ELNET has collaborated with Elrom Center for Air and Space Studies, Tel Aviv University, to translate into English and publish this research,
written by Lt. Colonel (res.) Daniel Rakov and Dr. Sarah Fainberg, and conducted at Elrom. The research deals with the growing role of the civilian population on the modern battlefield.
The Hebrew version was published in February 2023.
This report examines the role of civilians in modern warfare based on the case study
of the first year of the Russian-Ukrainian war (February 2022-February 2023). This
war provides a contemporary and unique example of intense interaction between
an aggressor state (Russia), a defending state (Ukraine), the population caught in
between (Ukrainian), and the international arena.
The study offers a systemic analysis of the interactions between the parties involved in the war in four main dimensions:
1) The Stakeholders' Strategic Objectives
2) Their Different Approaches to Civilians in Armed Conflicts
3) The Leverage Tools at their Disposal
*Military, Political, Economic, and Information Warfare
4) The Strategic and Operational Interaction Between Them
The contribution of this research lies in its holistic approach to understanding
the growing influence of civilians on the modern battlefield.
The study highlights the increasing importance of the “digital front” in modern
warfare as well as the overall empowerment of civilians whose impact on the
dynamics of the war is increasingly felt.
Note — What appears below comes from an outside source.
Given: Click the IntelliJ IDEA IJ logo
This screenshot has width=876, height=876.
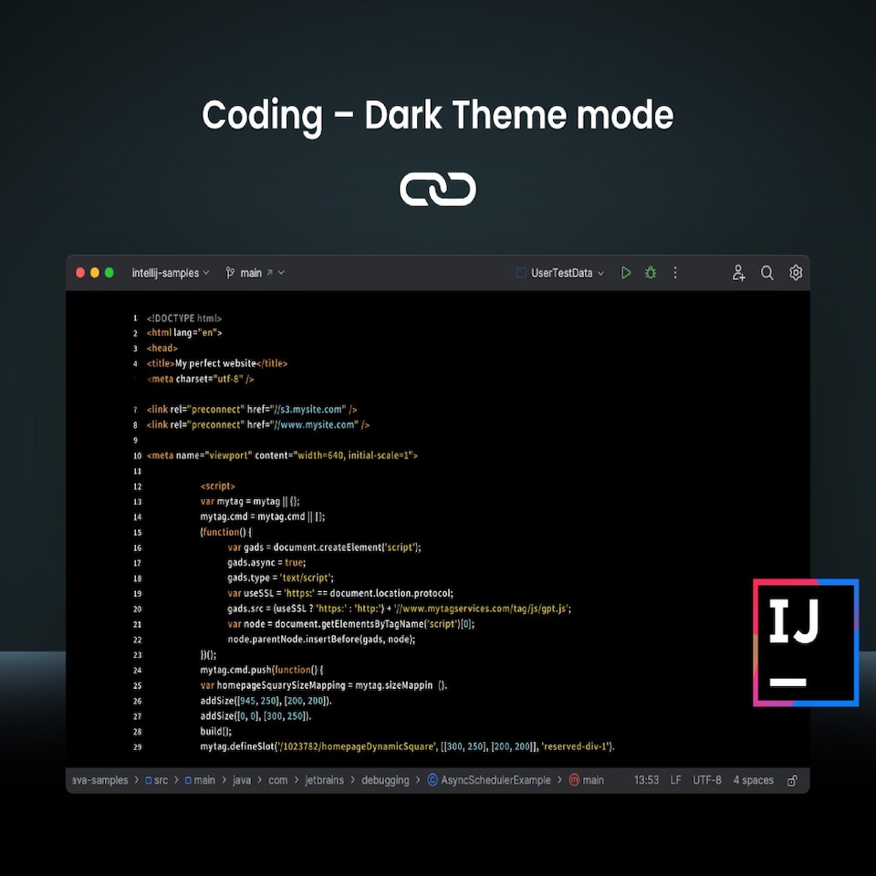Looking at the screenshot, I should [x=806, y=642].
As the war in Ukraine has demonstrated,
civilians in modern warfare constitute a sub-system within the broader ecosystem
of the conflict, thereby transcending their traditional roles as passive “obstacles”
for an attacking military force or as an active partisan military force for a defending
state. Through digital platforms and new digital infrastructure, civilians fulfill a wide
variety of roles, including intelligence collection via smartphones, early warning
for activation of air defenses by using air alert phone applications, and grassroots
documentation of war crime evidence. Civilians have weaponized the digital space,
influencing the dynamics of the battlefield and the states’ ability to achieve their
strategic objectives, especially when it involves intensive ground warfare.